La segunda temporada de 13 Reasons Why es casi una realidad

¿Habrá trece cintas más?

Lo sabemos. Aunque Hannah Baker está bien muerta, 13 Reasons Why dejó un par de cabos sueltos por si algún valiente se atrevía a tomar la serie adolescente en sus manos y crear una segunda temporada. La verdad es que luego del éxito obtenido no podríamos esperar más que el regreso de Clay Jensen y compañía. Pues bien de acuerdo con el The Hollywood Reporter, un grupo de guionistas se ha estado reuniendo desde hace un par de semanas para planear la siguiente temporada de 13 Reasons Why.

Netflix no ha dicho nada aún, pero lo cierto es que no debería de extrañarnos en absoluto que esto suceda, sobre todo porque el drama de Hannah ha levantado polémica entre críticos y el público. Ante todo por la forma en la que aborda el suicidio y porque muestra explícitamente la forma de morir de Hannah, pero vamos, seamos honestos, peores imágenes y más violentas vemos todos los días dentro y fuera de Netflix.

La serie tiene su mérito al tener una idea original a partir de un motivo vintage: las cintas que Hannah deja para explicar por qué se mató. Sin embargo, está llena de clichés, abusa de inclusión racial y de género. Basta con decir que hay un personaje que es china, lesbiana y adoptada por homosexuales; eso, desafortunadamente, no hace más que obviar los grandes traumas de Estados Unidos y su inconsciente colectivo, lejos de señalar un problema real.

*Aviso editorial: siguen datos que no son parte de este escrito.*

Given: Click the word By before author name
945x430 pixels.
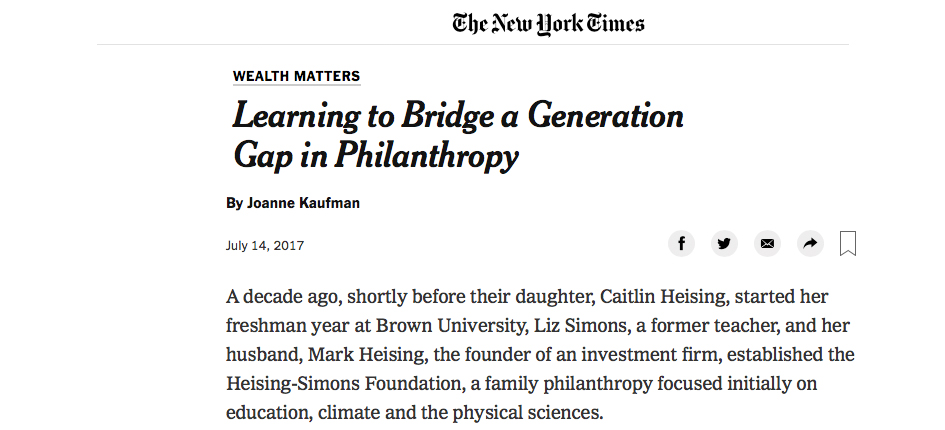Looking at the screenshot, I should [x=234, y=203].
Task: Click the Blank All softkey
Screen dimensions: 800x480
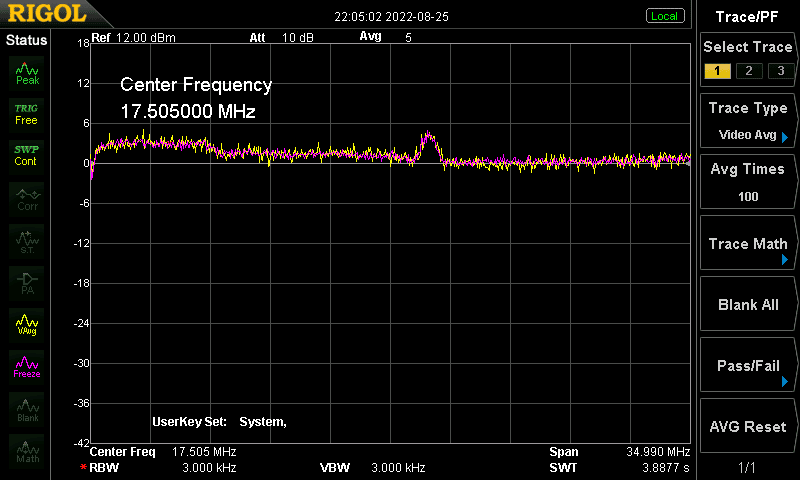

La segunda temporada de 13 Reasons Why es casi una realidad

Por otro lado, la figura de Hannah pasa de ser una persona maltratada y acomplejada por victimizarse a la menor provocación. Aquí uno podría pensar que los creadores de la serie optaron por aglomerar en la figura de la protagonista todas las formas de representación del bullying, desafortunadamente llega un momento donde el personaje sufre una transformación negativa para el espectador y pierde simpatía por Hannah.

Es difícil decir si está mal que el suicidio se represente de manera explícita en la serie o si está mal abordado para que los más jóvenes la vean. Lo cierto es que, al menos los personajes centrales a excepción de Clay, podrían tener sus propias razones para tirarse al catre y tomar una decisión definitiva.

Me gustaría decir que la serie ahonda en las posibilidades de quitarle al suicidio todo tipo de atributos y verlo como lo que es: otra forma de la muerte. Pero desafortunadamente, está pensada para definir el suicidio como algo tajantemente malo, en lugar de ahondar verdaderamente en las complicaciones psicológicas que podrían llevar a tomar este tipo de decisión. Sin embargo, al final de los 13 capítulos de la temporada, hay un capítulo especial Beyond the Reasons donde productores –incluida Selena Gómez- y actores, explican en compañía de expertos formas de prevenir y detectar conductas de este tipo. También existe otro lado oscuro, ¿Por qué uno dejaría 13 cintas para explicar mi suicidio? Se necesita tener definitivamente otro tipo de desorden para pensar de esa manera y hubiera estado bien analizar ese lado de Hanna Baker también.

En fin, tampco hay que juzgarla como una serie para adultos, su público está bien definido y por eso puede ser susceptible. Pudo ser una mejor serie sin perder de lado su intención aleccionadora. Esperemos que si Netflix opta por hacer una segunda temporada nos ofrezca un giro novedoso sobre el rostro oscuro de la adolescencia y el sistema educativo estadounidense.